医療保険未加入者や、保険に加入はしているものの医療費支払いに関する経済的不安を抱える人は、急性心筋梗塞の発症後、病院に行くまでの時間が遅い傾向があることが明らかになったという。オランダTilburg大学医療・神経心理学のKim G. Smolderen氏らが、急性心筋梗塞で米国内24ヵ所の病院に来院した約3,700人について調べた結果で、JAMA誌2010年4月14日号で発表した。米国で医療保険に加入していない人は4,500万人超に上り、その他に約2,500万人は経済的不安から医療機関への受診を避けていることが報告されている。

無保険者は19.8%、保険加入だが経済的不安のある人は18.5%




同研究グループは、2005年4月11日~2008年12月31日にかけて、急性心筋梗塞で病院に来院した18歳以上、合わせて3,721人について、医療保険加入の有無や経済状況、発症から来院までの経過時間について分析した。

その結果、保険に加入しており医療費に関して経済的不安のない人は、被験者の61.7%にあたる2,294人だった。

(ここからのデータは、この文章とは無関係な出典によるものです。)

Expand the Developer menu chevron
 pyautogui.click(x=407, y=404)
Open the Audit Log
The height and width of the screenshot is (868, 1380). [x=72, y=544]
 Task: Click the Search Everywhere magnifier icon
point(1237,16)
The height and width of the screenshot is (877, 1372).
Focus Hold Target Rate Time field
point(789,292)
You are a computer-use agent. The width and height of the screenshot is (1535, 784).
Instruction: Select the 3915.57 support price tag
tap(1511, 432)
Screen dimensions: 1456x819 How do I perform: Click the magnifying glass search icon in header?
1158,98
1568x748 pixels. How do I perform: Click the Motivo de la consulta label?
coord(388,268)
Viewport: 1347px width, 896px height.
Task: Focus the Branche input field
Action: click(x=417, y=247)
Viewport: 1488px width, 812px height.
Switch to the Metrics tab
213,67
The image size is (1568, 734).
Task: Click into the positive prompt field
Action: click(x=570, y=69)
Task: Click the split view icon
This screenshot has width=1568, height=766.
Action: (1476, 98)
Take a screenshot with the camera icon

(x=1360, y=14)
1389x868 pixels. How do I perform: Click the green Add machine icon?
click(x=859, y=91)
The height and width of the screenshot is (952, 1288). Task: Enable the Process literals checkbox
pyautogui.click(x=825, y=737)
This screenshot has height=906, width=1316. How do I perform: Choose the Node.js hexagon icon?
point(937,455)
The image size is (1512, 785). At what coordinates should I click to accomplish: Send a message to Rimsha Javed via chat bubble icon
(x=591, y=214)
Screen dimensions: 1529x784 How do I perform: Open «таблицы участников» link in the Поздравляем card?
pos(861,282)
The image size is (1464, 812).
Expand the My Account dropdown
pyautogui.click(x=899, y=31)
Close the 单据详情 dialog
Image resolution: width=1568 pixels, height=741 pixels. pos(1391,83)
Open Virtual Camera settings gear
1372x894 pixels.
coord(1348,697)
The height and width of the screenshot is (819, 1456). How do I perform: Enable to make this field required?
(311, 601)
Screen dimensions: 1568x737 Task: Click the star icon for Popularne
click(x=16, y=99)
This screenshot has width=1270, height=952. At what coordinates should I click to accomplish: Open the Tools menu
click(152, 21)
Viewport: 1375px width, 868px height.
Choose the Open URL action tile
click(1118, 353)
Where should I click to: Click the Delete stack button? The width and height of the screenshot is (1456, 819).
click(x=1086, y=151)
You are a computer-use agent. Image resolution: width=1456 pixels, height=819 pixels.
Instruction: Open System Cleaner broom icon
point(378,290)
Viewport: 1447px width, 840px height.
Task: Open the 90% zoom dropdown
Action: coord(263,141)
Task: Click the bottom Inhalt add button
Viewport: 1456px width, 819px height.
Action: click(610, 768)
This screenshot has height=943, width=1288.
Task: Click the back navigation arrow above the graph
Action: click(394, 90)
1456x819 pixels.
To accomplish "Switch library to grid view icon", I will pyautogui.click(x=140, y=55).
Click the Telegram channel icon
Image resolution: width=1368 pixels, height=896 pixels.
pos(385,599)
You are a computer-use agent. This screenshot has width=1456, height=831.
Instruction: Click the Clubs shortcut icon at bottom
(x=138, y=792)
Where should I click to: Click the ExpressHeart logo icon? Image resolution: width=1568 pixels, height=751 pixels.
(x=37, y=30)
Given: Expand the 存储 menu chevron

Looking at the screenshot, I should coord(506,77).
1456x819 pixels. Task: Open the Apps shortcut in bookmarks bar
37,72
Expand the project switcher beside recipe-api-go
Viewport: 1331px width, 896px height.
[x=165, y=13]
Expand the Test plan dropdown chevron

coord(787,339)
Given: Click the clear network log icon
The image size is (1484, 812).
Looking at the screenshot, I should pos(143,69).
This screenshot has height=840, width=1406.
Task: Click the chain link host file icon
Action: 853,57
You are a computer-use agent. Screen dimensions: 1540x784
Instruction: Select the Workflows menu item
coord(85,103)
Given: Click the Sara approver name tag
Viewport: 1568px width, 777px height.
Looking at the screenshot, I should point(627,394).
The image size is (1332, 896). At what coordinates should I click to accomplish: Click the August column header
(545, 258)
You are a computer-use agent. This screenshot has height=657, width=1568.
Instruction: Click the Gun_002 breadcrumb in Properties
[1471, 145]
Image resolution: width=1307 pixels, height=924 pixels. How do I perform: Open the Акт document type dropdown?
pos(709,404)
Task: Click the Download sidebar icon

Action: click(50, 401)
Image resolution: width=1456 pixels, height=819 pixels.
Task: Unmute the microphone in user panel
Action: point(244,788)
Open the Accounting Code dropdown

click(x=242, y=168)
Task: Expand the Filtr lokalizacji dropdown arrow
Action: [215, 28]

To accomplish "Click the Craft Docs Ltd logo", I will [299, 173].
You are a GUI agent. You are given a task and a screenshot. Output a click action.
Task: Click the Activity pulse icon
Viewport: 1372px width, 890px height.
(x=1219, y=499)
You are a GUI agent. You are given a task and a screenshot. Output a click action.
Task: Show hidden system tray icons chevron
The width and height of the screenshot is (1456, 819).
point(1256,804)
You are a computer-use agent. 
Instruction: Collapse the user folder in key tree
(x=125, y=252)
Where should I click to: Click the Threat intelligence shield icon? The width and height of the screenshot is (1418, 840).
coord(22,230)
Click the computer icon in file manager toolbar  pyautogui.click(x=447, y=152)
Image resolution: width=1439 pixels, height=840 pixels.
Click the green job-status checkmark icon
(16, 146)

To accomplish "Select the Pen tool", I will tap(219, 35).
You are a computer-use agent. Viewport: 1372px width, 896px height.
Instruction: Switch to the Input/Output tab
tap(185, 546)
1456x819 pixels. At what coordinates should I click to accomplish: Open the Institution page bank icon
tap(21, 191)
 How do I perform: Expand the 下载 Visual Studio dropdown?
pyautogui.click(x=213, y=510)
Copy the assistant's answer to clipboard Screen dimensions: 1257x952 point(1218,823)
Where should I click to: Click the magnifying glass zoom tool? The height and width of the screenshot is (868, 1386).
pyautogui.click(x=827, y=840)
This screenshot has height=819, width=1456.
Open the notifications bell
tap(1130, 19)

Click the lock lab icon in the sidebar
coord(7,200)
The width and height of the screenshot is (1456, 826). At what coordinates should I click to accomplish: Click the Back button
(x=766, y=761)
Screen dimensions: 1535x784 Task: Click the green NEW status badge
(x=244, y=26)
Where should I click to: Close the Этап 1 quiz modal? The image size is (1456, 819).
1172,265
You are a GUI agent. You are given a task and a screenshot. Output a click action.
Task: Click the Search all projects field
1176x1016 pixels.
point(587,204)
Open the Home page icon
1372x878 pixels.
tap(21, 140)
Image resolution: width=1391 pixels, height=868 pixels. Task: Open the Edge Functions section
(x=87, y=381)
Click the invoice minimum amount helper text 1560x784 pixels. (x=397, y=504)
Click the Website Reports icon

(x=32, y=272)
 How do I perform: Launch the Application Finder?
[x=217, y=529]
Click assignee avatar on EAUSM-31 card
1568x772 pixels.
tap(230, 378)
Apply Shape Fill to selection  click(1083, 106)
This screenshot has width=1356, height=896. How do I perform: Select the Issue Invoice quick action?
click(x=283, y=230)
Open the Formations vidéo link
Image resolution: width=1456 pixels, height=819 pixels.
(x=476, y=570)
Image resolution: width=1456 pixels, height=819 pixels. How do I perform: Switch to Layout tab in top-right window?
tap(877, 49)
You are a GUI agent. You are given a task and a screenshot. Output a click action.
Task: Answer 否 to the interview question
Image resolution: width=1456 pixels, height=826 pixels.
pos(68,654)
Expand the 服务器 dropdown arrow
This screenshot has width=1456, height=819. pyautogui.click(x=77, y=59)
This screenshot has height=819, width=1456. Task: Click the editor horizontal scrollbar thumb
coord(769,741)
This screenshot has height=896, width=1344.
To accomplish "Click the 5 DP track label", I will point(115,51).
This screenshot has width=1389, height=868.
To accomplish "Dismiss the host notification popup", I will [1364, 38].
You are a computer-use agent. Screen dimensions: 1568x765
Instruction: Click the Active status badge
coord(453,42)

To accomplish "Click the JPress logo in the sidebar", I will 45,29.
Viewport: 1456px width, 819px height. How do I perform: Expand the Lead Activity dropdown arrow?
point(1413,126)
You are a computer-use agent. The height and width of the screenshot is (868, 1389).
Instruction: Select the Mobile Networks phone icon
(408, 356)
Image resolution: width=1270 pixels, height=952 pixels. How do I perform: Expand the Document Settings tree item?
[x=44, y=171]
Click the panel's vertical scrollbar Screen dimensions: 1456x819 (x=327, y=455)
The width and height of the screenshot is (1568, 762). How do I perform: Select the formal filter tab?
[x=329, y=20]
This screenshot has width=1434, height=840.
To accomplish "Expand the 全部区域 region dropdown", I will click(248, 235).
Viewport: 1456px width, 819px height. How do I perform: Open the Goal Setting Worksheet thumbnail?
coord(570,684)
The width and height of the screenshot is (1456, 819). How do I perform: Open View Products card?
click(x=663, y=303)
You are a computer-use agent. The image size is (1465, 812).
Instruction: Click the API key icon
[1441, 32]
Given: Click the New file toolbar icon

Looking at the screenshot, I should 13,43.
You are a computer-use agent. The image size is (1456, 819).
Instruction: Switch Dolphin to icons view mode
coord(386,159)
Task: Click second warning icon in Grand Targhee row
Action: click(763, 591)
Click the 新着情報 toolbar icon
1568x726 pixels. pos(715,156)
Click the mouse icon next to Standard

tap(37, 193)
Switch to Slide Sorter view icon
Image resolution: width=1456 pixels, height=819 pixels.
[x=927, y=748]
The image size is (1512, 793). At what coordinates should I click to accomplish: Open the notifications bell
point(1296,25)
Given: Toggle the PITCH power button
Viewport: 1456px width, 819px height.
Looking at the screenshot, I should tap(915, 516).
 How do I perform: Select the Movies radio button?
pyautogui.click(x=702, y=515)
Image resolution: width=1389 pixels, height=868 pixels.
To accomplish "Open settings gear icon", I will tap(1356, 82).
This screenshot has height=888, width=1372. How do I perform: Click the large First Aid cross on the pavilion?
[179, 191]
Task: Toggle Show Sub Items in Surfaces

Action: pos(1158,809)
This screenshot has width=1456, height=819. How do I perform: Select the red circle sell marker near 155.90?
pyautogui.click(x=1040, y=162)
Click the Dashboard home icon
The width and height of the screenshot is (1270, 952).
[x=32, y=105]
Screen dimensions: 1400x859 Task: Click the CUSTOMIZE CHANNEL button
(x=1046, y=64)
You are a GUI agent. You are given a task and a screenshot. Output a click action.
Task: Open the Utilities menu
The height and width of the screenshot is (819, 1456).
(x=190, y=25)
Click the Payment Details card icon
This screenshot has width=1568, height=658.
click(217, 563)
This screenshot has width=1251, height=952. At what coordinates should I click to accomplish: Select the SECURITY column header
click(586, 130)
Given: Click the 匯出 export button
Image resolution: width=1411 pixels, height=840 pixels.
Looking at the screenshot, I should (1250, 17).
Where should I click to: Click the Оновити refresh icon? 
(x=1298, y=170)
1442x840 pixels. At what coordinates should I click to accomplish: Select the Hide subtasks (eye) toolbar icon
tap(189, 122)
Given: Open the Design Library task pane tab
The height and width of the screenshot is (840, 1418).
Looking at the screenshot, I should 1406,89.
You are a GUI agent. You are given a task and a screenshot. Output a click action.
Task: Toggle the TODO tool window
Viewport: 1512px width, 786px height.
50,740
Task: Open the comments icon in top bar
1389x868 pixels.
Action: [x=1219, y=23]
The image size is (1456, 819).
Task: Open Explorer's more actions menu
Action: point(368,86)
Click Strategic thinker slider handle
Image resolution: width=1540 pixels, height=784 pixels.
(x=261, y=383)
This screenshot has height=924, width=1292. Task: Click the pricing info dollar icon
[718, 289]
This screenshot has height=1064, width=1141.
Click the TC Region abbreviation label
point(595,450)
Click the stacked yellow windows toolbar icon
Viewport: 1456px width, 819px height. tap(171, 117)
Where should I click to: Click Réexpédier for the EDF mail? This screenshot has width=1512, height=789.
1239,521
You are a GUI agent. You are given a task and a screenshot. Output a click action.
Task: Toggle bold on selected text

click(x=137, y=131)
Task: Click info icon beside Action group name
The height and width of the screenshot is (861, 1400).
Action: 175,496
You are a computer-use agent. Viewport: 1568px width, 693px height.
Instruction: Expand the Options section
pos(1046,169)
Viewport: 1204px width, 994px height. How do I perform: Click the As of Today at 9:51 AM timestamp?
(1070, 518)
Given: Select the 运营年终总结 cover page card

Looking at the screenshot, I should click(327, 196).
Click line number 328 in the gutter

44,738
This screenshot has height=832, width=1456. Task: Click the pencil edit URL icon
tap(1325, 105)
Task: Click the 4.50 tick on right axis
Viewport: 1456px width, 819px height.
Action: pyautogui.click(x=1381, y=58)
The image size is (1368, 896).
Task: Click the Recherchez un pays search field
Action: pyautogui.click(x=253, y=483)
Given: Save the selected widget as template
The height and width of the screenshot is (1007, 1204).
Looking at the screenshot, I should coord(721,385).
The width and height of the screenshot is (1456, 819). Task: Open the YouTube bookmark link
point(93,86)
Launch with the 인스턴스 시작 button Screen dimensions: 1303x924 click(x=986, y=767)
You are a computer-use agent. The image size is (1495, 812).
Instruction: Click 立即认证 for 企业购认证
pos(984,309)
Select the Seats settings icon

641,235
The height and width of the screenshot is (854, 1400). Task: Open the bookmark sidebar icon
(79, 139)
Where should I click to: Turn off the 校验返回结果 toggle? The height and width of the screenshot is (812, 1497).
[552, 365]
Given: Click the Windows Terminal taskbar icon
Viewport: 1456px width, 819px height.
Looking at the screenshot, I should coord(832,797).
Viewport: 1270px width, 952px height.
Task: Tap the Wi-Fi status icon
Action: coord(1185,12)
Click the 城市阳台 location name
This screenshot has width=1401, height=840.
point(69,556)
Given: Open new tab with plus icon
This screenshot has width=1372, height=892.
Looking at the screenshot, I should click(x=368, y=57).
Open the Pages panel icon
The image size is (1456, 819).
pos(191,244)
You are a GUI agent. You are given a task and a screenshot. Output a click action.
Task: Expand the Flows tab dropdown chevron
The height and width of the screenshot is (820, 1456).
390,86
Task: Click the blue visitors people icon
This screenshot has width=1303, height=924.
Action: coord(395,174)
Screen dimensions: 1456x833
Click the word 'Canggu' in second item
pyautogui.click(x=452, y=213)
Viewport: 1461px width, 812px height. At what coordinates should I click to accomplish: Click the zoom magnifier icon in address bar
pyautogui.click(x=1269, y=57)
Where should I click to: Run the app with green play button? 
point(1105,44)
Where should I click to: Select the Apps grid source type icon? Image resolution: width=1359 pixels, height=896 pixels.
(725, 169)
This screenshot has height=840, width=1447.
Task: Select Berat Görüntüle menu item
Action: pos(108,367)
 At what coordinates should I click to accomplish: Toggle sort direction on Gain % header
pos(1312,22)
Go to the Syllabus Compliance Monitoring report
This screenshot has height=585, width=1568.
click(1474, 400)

また、保険に加入しているが経済的不安のある人は689人(18.5%)、無保険者は738人(19.8%)だった。

来院が遅れるリスク、無保険者が約1.4倍、保険加入だか経済的不安のある人は約1.2倍




発症から来院までの経過時間が6時間超だったのは、保険加入で経済的不安のない群では39.3%だったのに対し、無保険群では48.6%、経済的不安のある群では44.6%と高率だった。

一方、発症から2時間以内に来院した人の割合は、保険加入で経済的不安のない群が36.6%、経済的不安のある群が33.5%に対し、無保険群は27.5%と低率だった(p<0.001)。

発症から来院までの遅れについて、経過時間が発症後2時間以内か否か、また発症後6時間以内か否かについての累積確率からオッズ比を求めた結果、発症後の来院の遅れに関する補正後オッズ比は、保険加入で経済的不安のない群に対し、無保険群が1.38(95%信頼区間:1.17~1.63、p<0.001)で、保険加入だが経済的不安のある群が1.21(同:1.05~1.41、p=0.01)だった。